◆ **Selected excerpt**:
********************

UBIQUITOUS Chip will celebrate 50 years of local hospitality next year. The Ashton Lane landmark’s enduring appeal is a combination of modern Scottish dishes served with flair and the atmosphere generated by a faithful bunch of bohemian customers who come here to tell stories and eat stovies.

The Chip’s strong sense of purpose took a knock with the arrival of lockdown as these familiar Glasgow scenes disappeared overnight. Now, the kitchen has reopened to provide oven-ready five course dinners with wine, available for delivery or collection.

They have also opened a “Chip Shop” selling fresh seafood, beer, cocktails and other produce to takeaway. 

Chef Colin Clydesdale was raised in restaurants – his father Ronnie opened Ubiquitous Chip, he started Stravaigin and he also has Hanoi Bike Shop on Ruthven Lane. The current crisis is the biggest business challenge his family have faced. “My first reaction was utter bewilderment. In business over the years, there’s challenges but you circumvent them, you climb over them, but this was unprecedented. We were being legislated against and there was nothing you could do about it.” 

Returning to a restaurant without people feels strange for Colin: “I’m standing in The Chip at the moment. Since we’ve closed, I’ve been in at different times of day and night to check things. It’s usually busy and full. It has almost become its own entity and the place is meant to be inhabited. To see it so forlorn, it just doesn’t compute.” 

The government route map for after lockdown outlines a return to a social setting with distancing.

So, what is the plan for Colin’s restaurants? There’s a long pause before he answers.

“We need to satisfy all the conditions that are being brought in, there’s no doubt about that. But it needs to be done sympathetically. If we end up looking like a bank teller’s counter then all the humanity and interaction goes out of it. It becomes very clinical. That’s not what restaurants are about. We need to get the balance between keeping people safe and entering back into real life again. 

“This isn’t the way things are supposed to be. I thoroughly understand why self-isolation is there but if we get used to living like this then that damages society. We are social beings! Glasgow is a social town!”

Businesses are waiting for definitive guidelines on how to reopen. “If it is people’s health that is at stake, we have to be compliant. There’s no argument there. At the same time, it has to still look like a restaurant and make people feel relaxed,” Colin says. 

In the meantime, click and collect allows customers to return and pick up some of their favourite dishes and Colin is enjoying being back in the kitchen. 

“The flipside to all of this is that the shellfish that used to go to Paris and Madrid is still in Scotland. So we have access to the best, most beautiful langoustines in the world. We’ve been selling them and getting rave reviews from customers. The produce that has been coming in has been absolutely phenomenal. 

“We’ve had our charming French forager in this morning with a pile of pheasant backed mushrooms she had picked off a load of trees.” 

Colin is looking at reopening Stravaigin in the next couple of weeks but he says it’s like starting things from scratch. 

He doesn’t underestimate how tough the next few months will be. “This industry is hugely resilient. It’s bloody hard making restaurants work. Most restaurants fail in the first couple of years. 

“All the places in Glasgow that we know and love have bucked the trend and through force of will have survived. 

“We are trying our best, everyone is, but to save hospitality there needs to be that bit of leeway. Give us a chance and the industry will rise to it.”

********************

◆ **Given data**:
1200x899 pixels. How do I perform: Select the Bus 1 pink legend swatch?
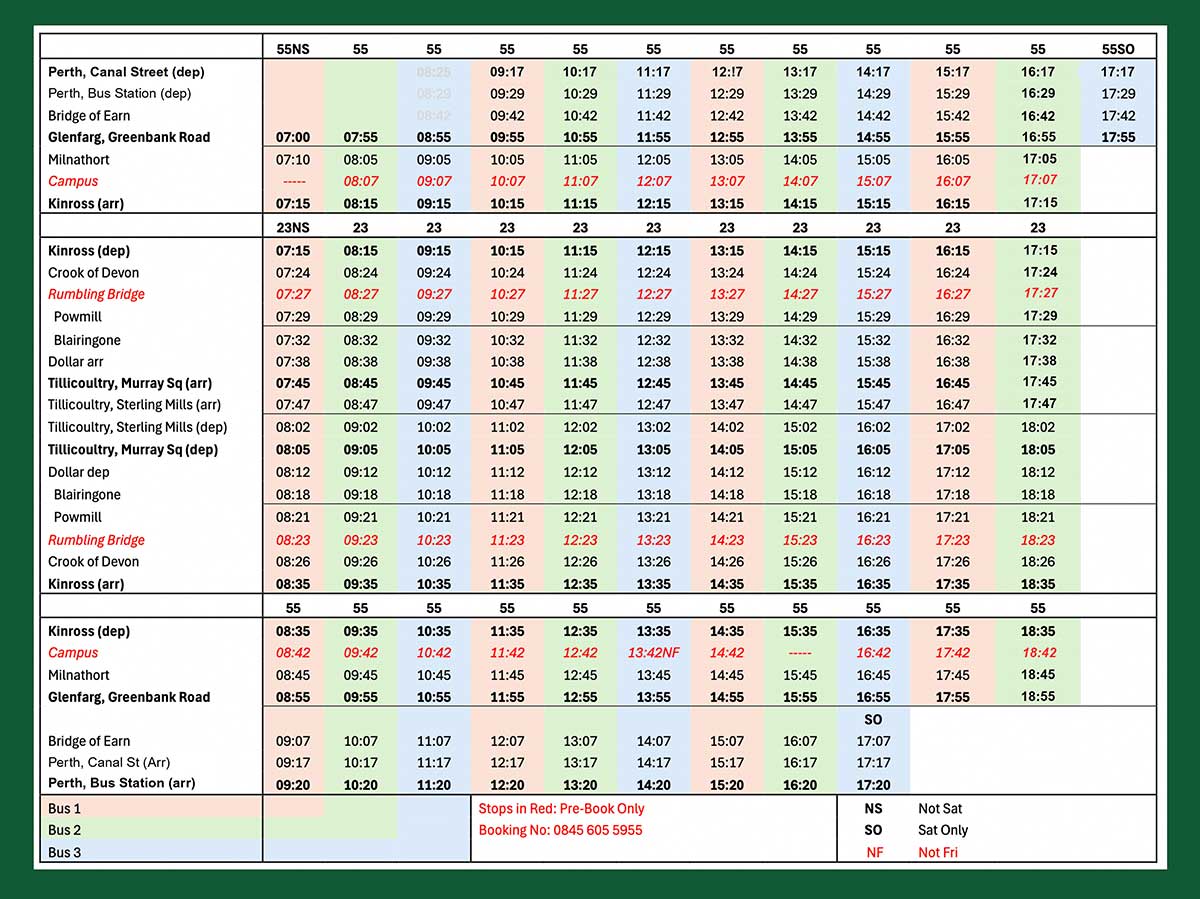click(292, 808)
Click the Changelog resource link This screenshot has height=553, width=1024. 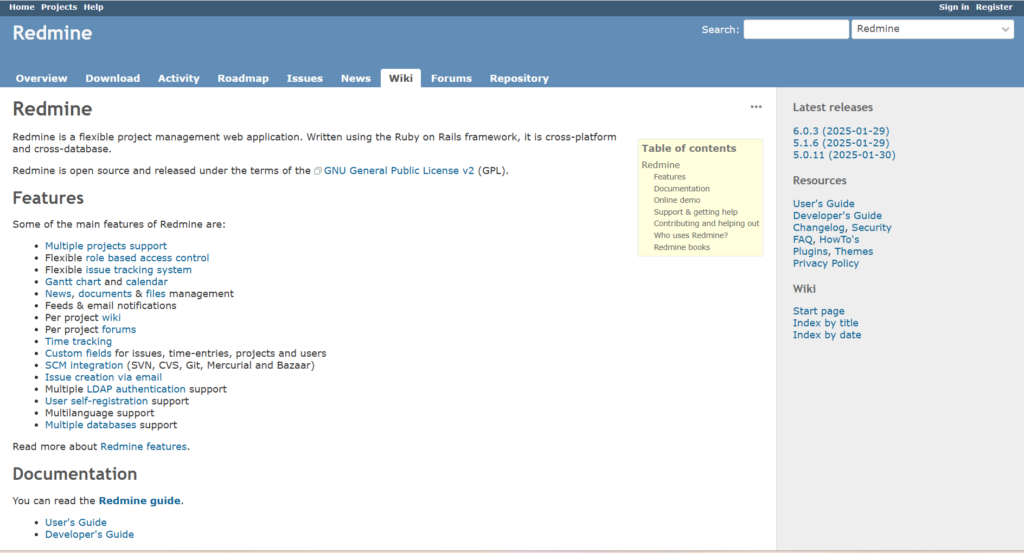pyautogui.click(x=819, y=228)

********************

◆ **Activity**: In the Ubiquitous Chip article, why does Colin Clydesdale say the new reopening conditions must be met "sympathetically"? Answer in one to three sentences.

◆ **Answer space**: He fears that a restaurant made to look like a bank teller's counter would lose all its humanity and interaction and become very clinical, which is not what restaurants are about. He wants a balance between keeping people safe and getting back into real life.